Bego Ćatić

Personal information
- Full name: Bego Ćatić
- Date of birth: 14 May 1963 (age 63)
- Place of birth: Bijeljina, SFR Yugoslavia
- Position: Defender

Senior career*
- Years: Team / Apps / (Gls)
- 1982–1986: Radnik Bijeljina / 120 / (4)
- 1986–1989: Šibenik / 109 / (6)
- 1989–1992: Zeytinburnuspor / 103 / (3)
- 1992–1997: Türkiyemspor Berlin / 130 / (8)
- 1997–2000: SD Croatia Berlin / 7 / (7)

Managerial career
- 1999–2001: SD Croatia Berlin
- 2006–2010: FC Anker Wismar

= Bego Ćatić =

Bosnian footballer

Bego Ćatić (born 14 May 1963) is a former Bosnian footballer who played in the former Yugoslavia and Turkey.

== Playing career ==
Born in Bijeljina, Ćatić started playing football for local side FK Radnik Bijeljina in the Yugoslav Second League. He would also join fellow Second League side HNK Šibenik.

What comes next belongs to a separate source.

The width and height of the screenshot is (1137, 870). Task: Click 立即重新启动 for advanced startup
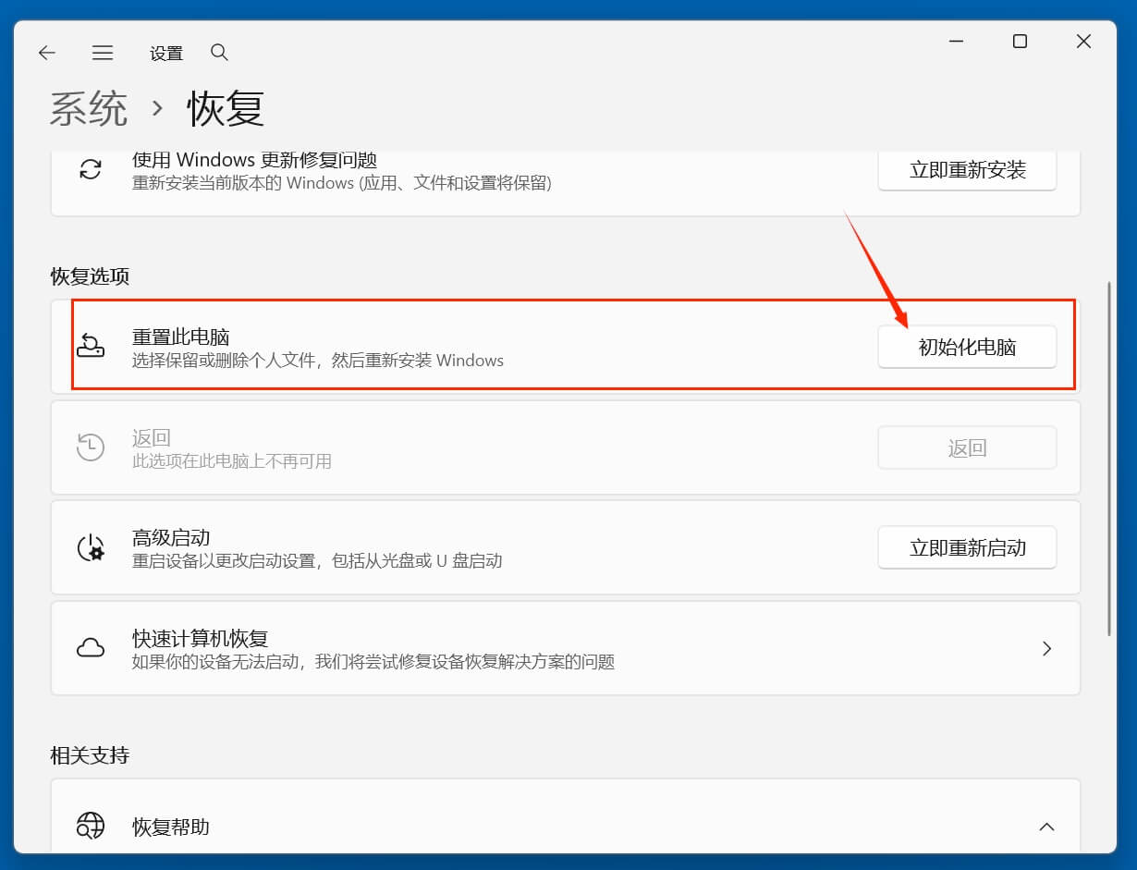(967, 547)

In 1989, Ćatić moved to Turkey, joining Süper Lig side Zeytinburnuspor for two seasons. He made 59 leagues appearances for the club.

He retired from professional football in 1991, and moved to Germany to play amateur football. He spent several seasons with Türkiyemspor Berlin, helping the club reach the regionalliga in 1994.

==Managerial career==
In 2006, Ćatić became a manager of German Oberliga side FC Anker Wismar.